Saturday, June 30, 2012

Romance in Genre Fiction

Romance? Bleurgh.

I've recently been rather irritated by two books because of how they've approached romance. One is from the genre publisher and the other is from a specialist press that only sells books relating to a number of game settings, and both were largely marketed as Strong Female Character Who Is A Warrior Goes To War And Kills Stuff type books. One is marketed as YA, the other as an 'adult' (i.e. non-YA) read, and within 100 pages of either I was tempted to throw them across the room as they both shoved forced romance plotlines down my throat.

Let me say this straight away - I HATE it when a book is marketed as something it isn't. I have been screwed over numerous times by publishers misrepresenting their books as fantasy (or, more rarely, sci-fi) when in fact they're basically romance novels set in fantasy settings - see the marketing for contemporary urban fantasy and paranormal romance as a prominent example. I also HATE badly written romance - there is a borderline-YA trilogy by an Australian author with a female protagonist that had two very strong entries before the third turned on the romance tap and became a 600 page tome of a terrible love story that made no sense (to me, I hasten to add) whatsoever.

A non-genre romance story that I loved.
I don't dislike romance stories - some of my favourite books are actually feature romance in a big way - but I cannot stand forced or bad romances, and there's many of both in mainstream genre fiction. I don't believe that women are the sole reason for bad romance, although I must concede the point that the majority of books I've read with romance I didn't like were written by women, but maybe it's disproportionate due to the way the market stands. Most books are written with male protagonists, whereas I seek out books with female protagonists and these often have female authors.

In the two books I referred to at the start, there is a protagonist who is shown to be somewhat detached emotionally, and also a more than capable fighter. They get thrills - guilty or otherwise - from violence, where they truly become themselves. They then meet a mysterious man who manages to somehow break down those walls just by existing, giving the protagonist strange feelings that they never really had before (or rarely so), and they know then and there that this person is someone that they wish to be with.
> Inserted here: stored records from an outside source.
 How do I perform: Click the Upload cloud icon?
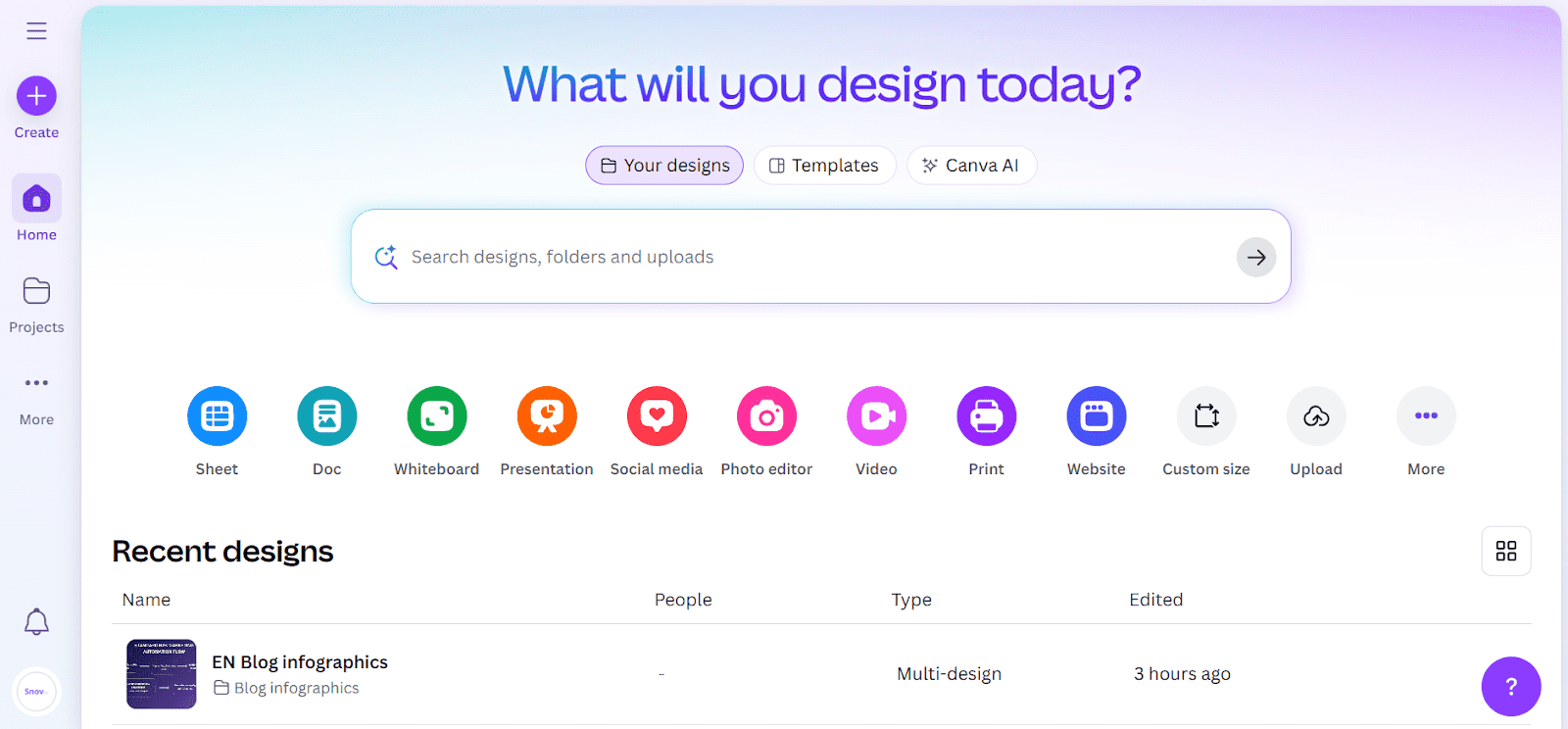click(1316, 416)
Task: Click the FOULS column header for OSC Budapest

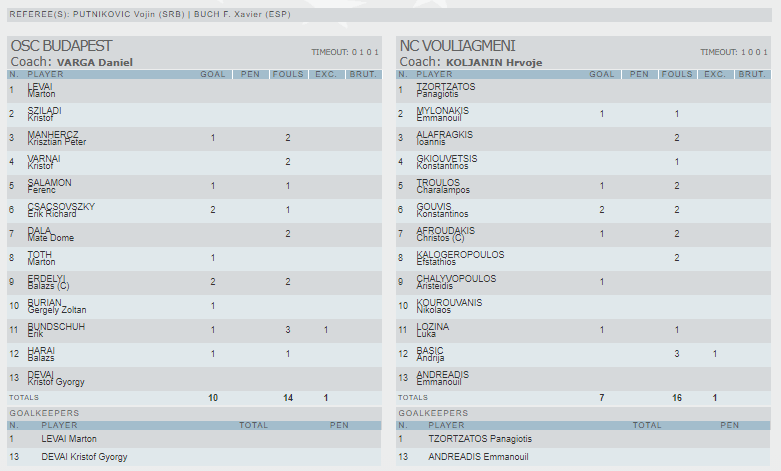Action: tap(288, 74)

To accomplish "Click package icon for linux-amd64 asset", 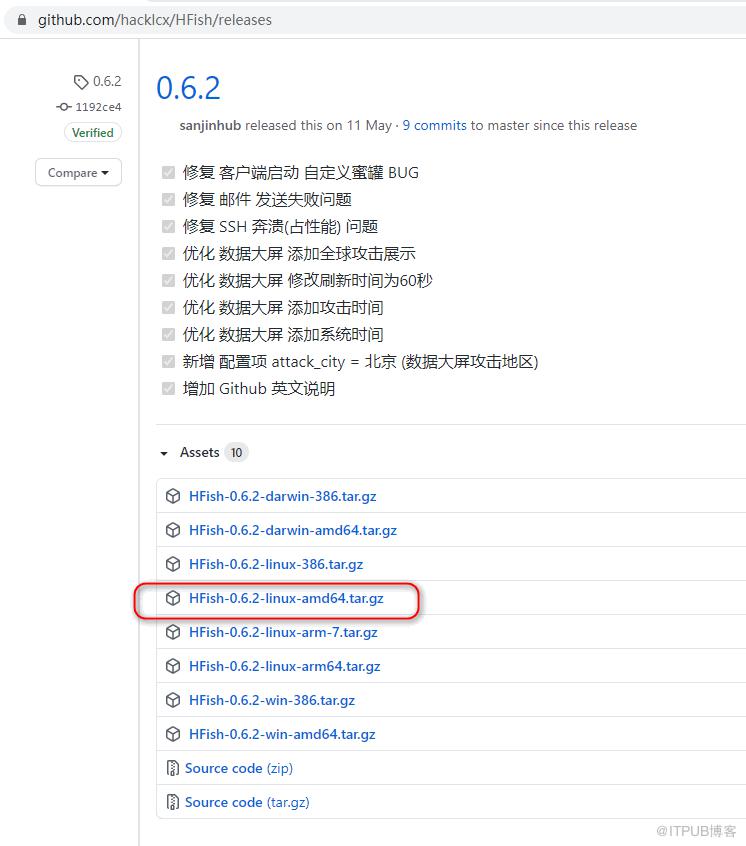I will coord(173,598).
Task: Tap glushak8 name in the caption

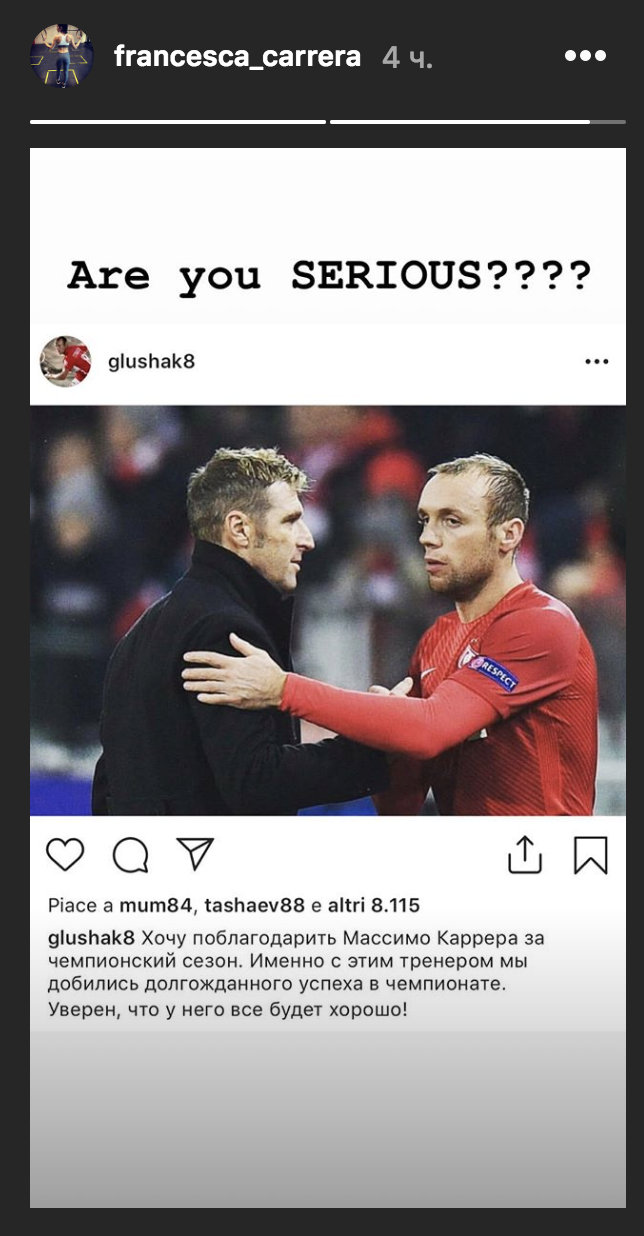Action: click(x=91, y=938)
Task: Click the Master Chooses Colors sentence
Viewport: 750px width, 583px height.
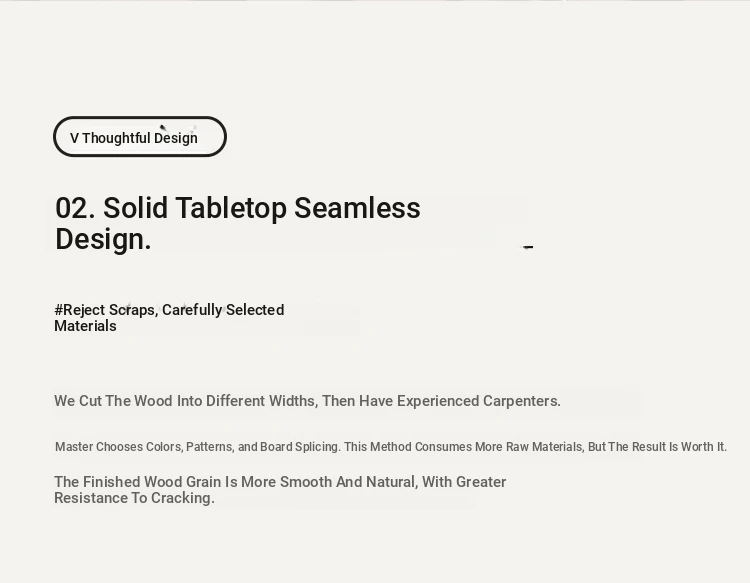Action: coord(391,447)
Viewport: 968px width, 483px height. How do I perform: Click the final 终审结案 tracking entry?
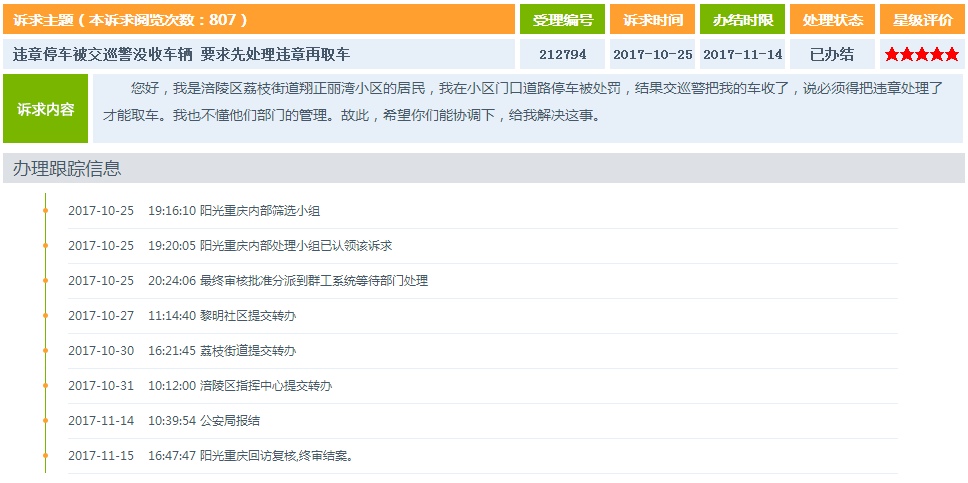277,456
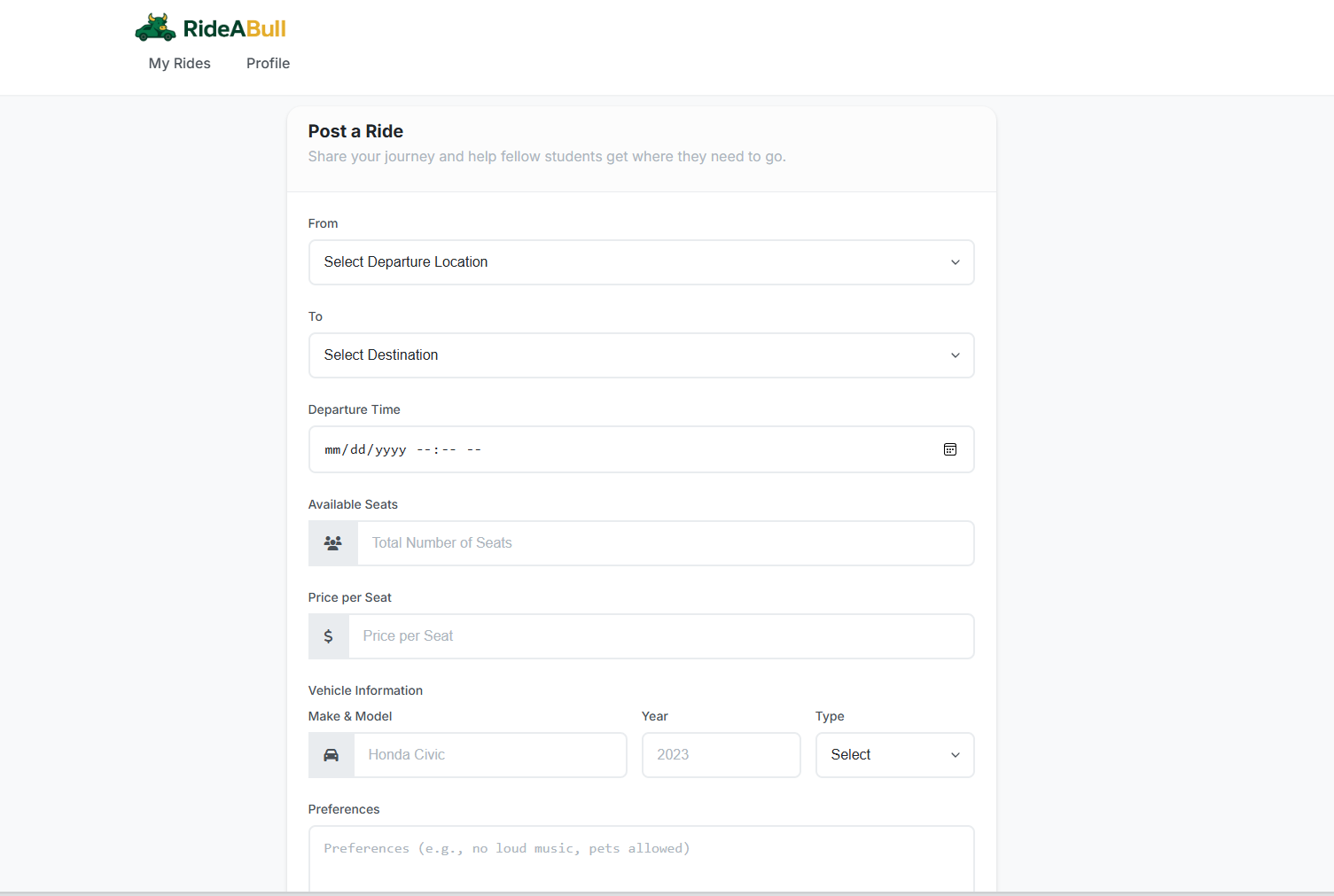Click the RideABull brand name link
The width and height of the screenshot is (1334, 896).
tap(235, 28)
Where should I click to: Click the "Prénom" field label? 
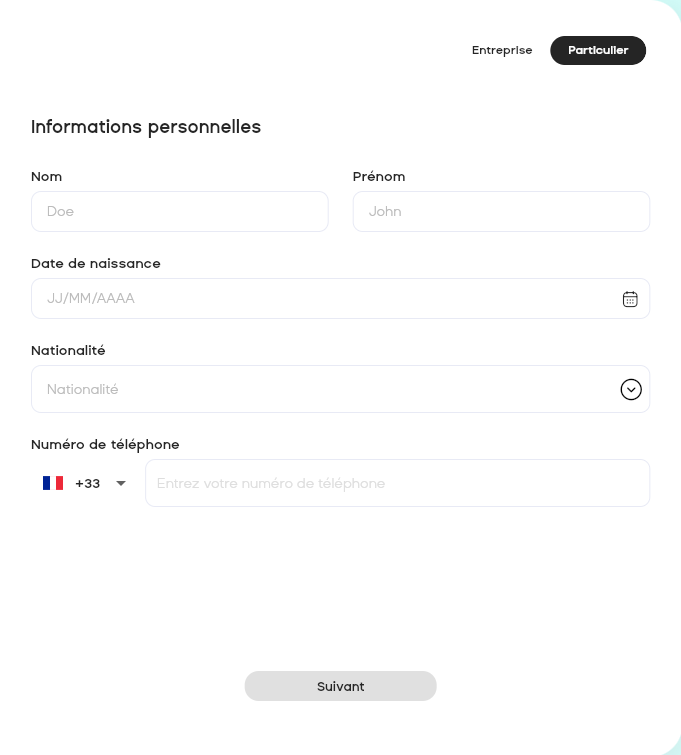click(379, 177)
Someone pass me a bucket, please.

Maybe if this was one book, it'd be a stroke of bad luck. But it seems to me that I find this situation time after time after time. The specifics sometimes change - the woman might not be a fighter, but she will still be considered 'strong' in some manner, yet she will invariably tremble at the knees as soon as she catches sight of Convenient Romance Male #1 - but it still annoys me massively.

Sarah Beauhall. Lesbian, lover, ass-kicker.
As I've said above, I don't dislike the idea of romance in books. Sexual tension can be a great thing - Sam Sykes used it well in Tome of the Undergates, and I'm sure Ari Marmell had some going in The Goblin Corps (of all books!) - or you can do what John Pitts did with his Sarah Beauhall books and have the romance already exist. But these things were never coming up page after page. They had their place in the story, and they were never forgotten, but they didn't crop up in inopportune moments. If your character is in a sort of duel for dominance, they're not going to be thinking "Phwoar he's a bit of alright, innhe? Love to give 'im a bit of an 'ow's yer father if I'm honest", they're going to be wholly focused on the fight at hand.

So, what I want is this - I want authors to stop writing terrible romance in the first place. If it's meant to be, it will work. Don't force a romance arc. Ever. I want publishers and their marketing departments to stop disguising romance-centric stories as anything but that - it's almost like a betrayal of trust. You want my money, right? Well, represent a series accurately and if I'm interested I'll bite - if I buy a book and it turns out to not be what's on the cover, chances are I won't continue with that series or I'll buy the following ones used, and who benefits from that?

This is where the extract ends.